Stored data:
--*--
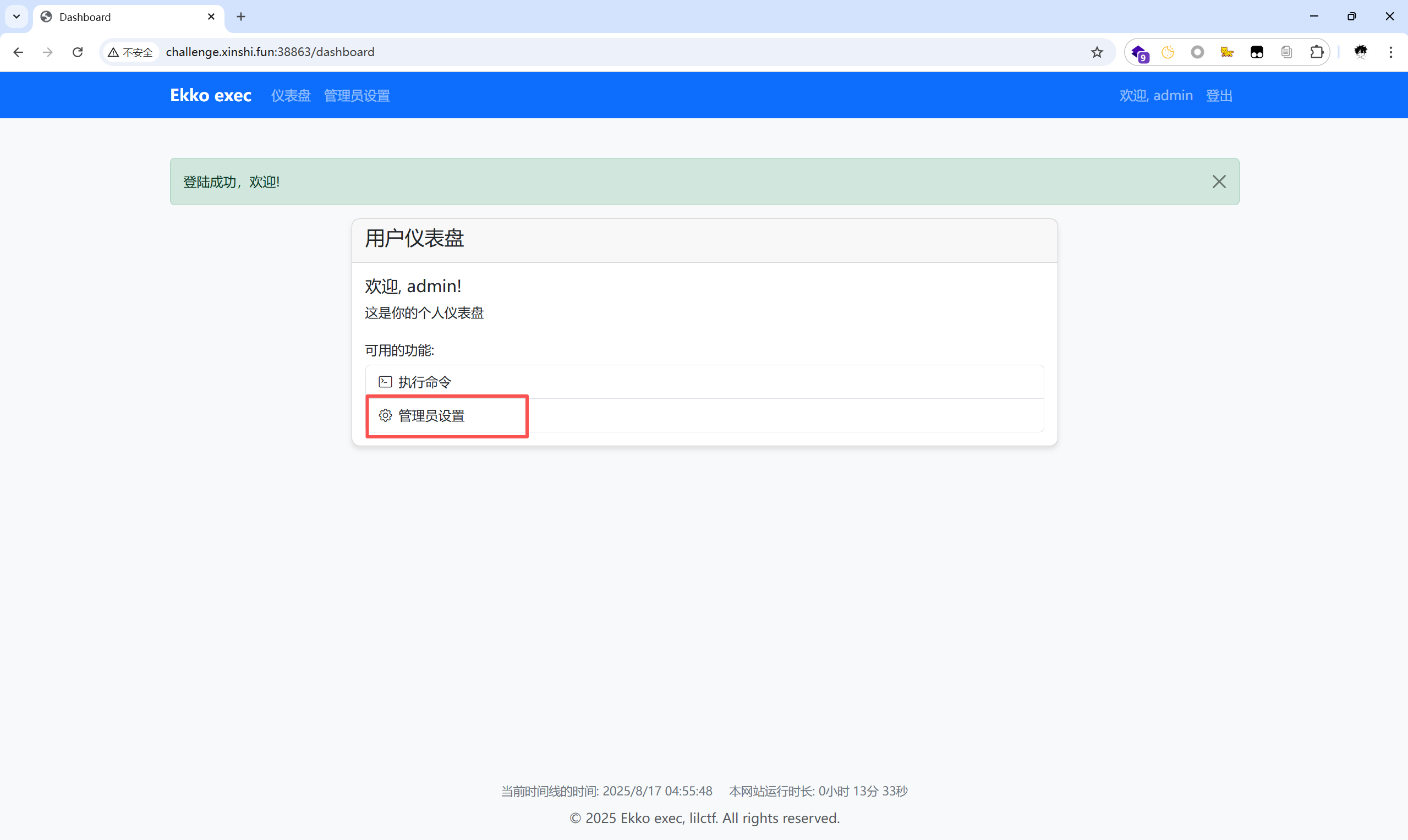Viewport: 1408px width, 840px height.
Task: Open 管理员设置 in the top navigation bar
Action: pyautogui.click(x=357, y=96)
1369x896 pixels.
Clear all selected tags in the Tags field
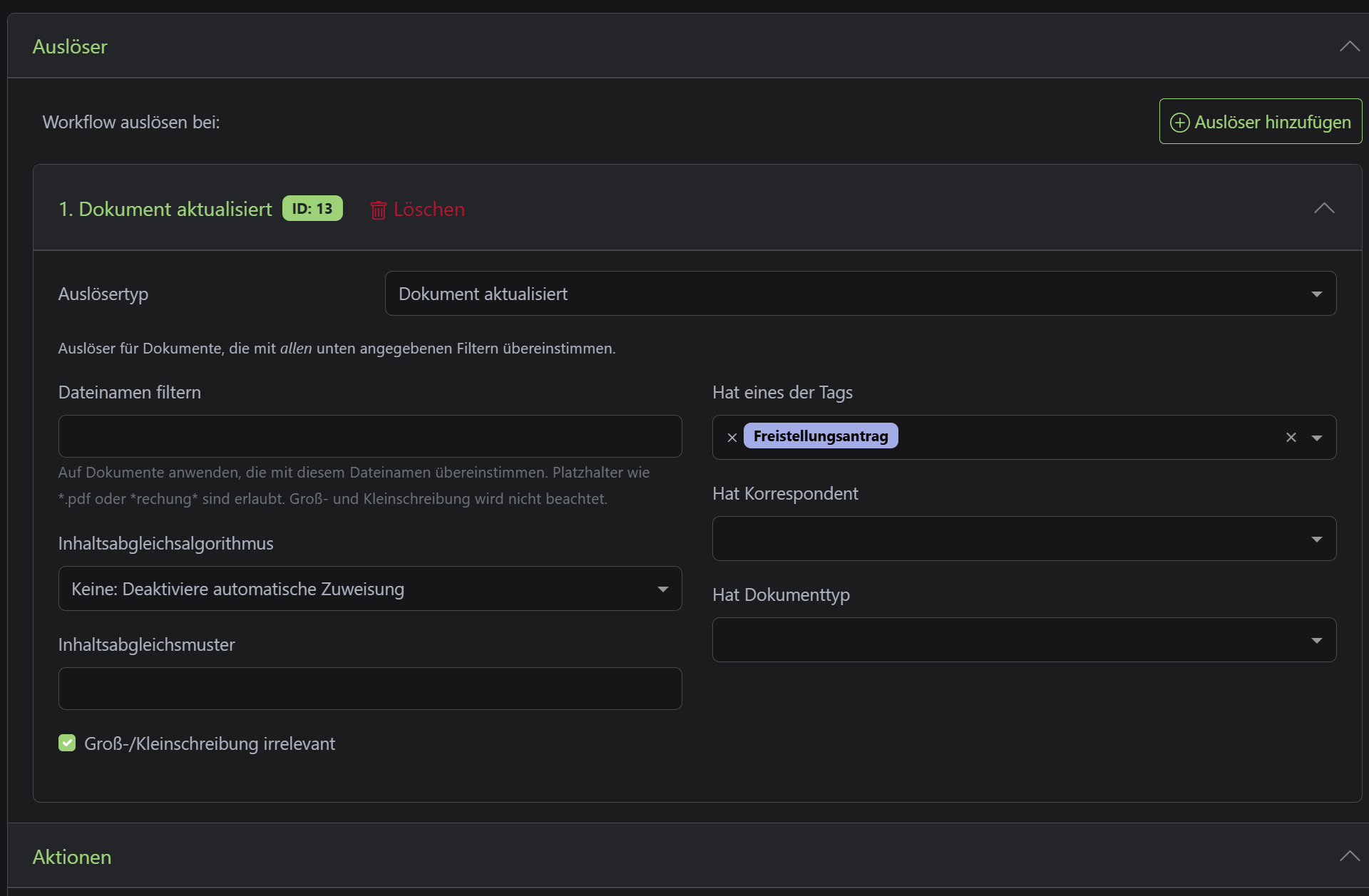click(1291, 438)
--*--
TASK TO COMPLETE:
Please set down only the lines from the one containing "1369x896 pixels." through the end of the entries, exactly as they stand, both ends included and with no pictures.

EXERCISE RESULT:
1369x896 pixels.
Clear all selected tags in the Tags field
click(1291, 438)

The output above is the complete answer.